His Glasgow side begin their European Champions Cup campaign against Sale on Saturday, but the deadline for applications for the All Blacks coaching job is Monday.
He hasn't applied yet for the New Zealand role but admitted to BBC Scotland that he was still thinking about applying but wasn't prepared to elaborate on that.
"We've spent the last six months trying to get a bit of clarity around our future and we're getting pretty close to making that decision," Rennie said.
"It'll be clearer in the next couple of weeks."
Rennie said he tended to keep away from all the speculation around the position. It was a high-profile job with a lot of interest in who would succeed Steve Hansen, and there were a lot of high-quality candidates.
Whatever happens Rennie will have to see out his Glasgow season and that is why the Champions Cup is so important to him.
"The quality of this competition is phenomenal. Europe is clearly the toughest club competition in the world, tougher than Super Rugby," he said.
The weekend game with Sale was a 'must-win', Rennie said.
It's his third attempt to take Glasgow further in the competition. They reached the quarterfinals last year but went down 27-56 to Saracens, on the back of some frustrating scrum decisions made by referee Nigel Owens.
Sale are fourth in the Premiership but are down on star power for the game which will be played in Scotland.

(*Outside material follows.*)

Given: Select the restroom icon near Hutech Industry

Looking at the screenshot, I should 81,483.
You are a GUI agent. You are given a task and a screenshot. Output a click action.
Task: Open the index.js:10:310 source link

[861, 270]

World Cup winner halfback Faf de Klerk is not yet back with the side and neither are Tom Curry and Mark Wilson, both members of the beaten England team. Springbok lock Lood de Jager is still suffering from the shoulder injury he had at the World Cup.
However, Glasgow go into the game without international fullback Stuart Hogg who has joined Exeter. Last season they lost Finn Russell.
"It's the way it is here," Rennie said.
"Your best players are probably going to be targeted by bigger clubs. When you talk about trying to replace people like Finn and Hoggy with the same sort of quality, it costs a hell of a lot of money."
Younger players were coming through and it was a case of doing what happened with Russell and Hogg, giving them a chance from a young age.
"Other guys will fill their shoes, but it might just take a couple of years," he said.